Не знаю, сохранился ли еще этот мир в реальности, но Петренко до конца жизни выходил на сцену или входил в кадр прямо из него — и все его персонажи были уникальны и неповторимы, как он сам.
Из того же письма:
…маю матiр у Чернiговi с інфарктом… Сиджу, дивлюсь на дощ, на своє життя, проклинаю оцю гидку професiю, що не маю змочи знятися i полетiти додому. Якийсь скажений придумав велику хату, заганял туди людей, iнших людей заганяв на пiдвищення, як на ешафот, i усi вдають, що це прекрасно. Щоб вона провалилась, ота велика зала, ота велика видумка. Вона поїть людей зiллям дурманячи, і вони скаженiють i одiрваться од того не можуть.
Писати бiлше нiчого не буду — вибач. Голова не вiльна. Низький уклiн болотному красню (красавцу) Пiтеру, низький уклiн дiтям i всім тобi близьким. Вибач за українську мову. Менi так легше думається.

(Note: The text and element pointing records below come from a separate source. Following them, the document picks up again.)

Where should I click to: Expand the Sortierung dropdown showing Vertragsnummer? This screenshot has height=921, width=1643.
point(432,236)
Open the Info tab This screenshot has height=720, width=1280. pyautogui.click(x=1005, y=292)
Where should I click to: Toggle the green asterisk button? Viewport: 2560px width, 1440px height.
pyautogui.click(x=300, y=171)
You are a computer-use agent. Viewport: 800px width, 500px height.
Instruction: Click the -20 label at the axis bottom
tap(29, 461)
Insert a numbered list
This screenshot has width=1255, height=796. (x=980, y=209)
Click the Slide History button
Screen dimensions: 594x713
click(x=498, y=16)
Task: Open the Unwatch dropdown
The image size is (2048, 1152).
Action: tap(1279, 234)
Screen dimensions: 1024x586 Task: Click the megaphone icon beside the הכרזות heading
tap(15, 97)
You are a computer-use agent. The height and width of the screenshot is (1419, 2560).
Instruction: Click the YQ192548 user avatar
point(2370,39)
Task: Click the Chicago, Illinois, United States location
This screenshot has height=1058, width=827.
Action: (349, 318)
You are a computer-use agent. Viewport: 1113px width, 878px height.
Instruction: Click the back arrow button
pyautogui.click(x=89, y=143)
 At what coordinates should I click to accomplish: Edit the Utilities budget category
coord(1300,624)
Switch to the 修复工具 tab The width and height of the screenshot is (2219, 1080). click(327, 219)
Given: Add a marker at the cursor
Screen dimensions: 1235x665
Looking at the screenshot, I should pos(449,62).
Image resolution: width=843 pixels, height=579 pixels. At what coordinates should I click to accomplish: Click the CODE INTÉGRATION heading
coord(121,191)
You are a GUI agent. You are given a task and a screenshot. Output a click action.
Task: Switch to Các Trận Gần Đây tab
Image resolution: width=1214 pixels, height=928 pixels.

(…у меня мать в Чернигове с инфарктом… Сижу, смотрю на дождь, на свою жизнь, проклинаю эту горькую профессию за то, что не могу сняться и полететь домой. Какой безумец придумал большой дом, загнал туда людей, других людей загнал на возвышение, как на эшафот, и все делают вид, что это прекрасно. Чтобы он провалился, этот большой зал, эта большая выдумка. Он поит людей зельем одуряющим, и они сходят с ума и оторваться от этого не могут.
Писать больше ничего не буду — извини. Голова не свободная. Низкий поклон болотному красавцу Питеру, низкий поклон детям и всем тебе близким. Прости за украинский язык. Мне так легче думается.)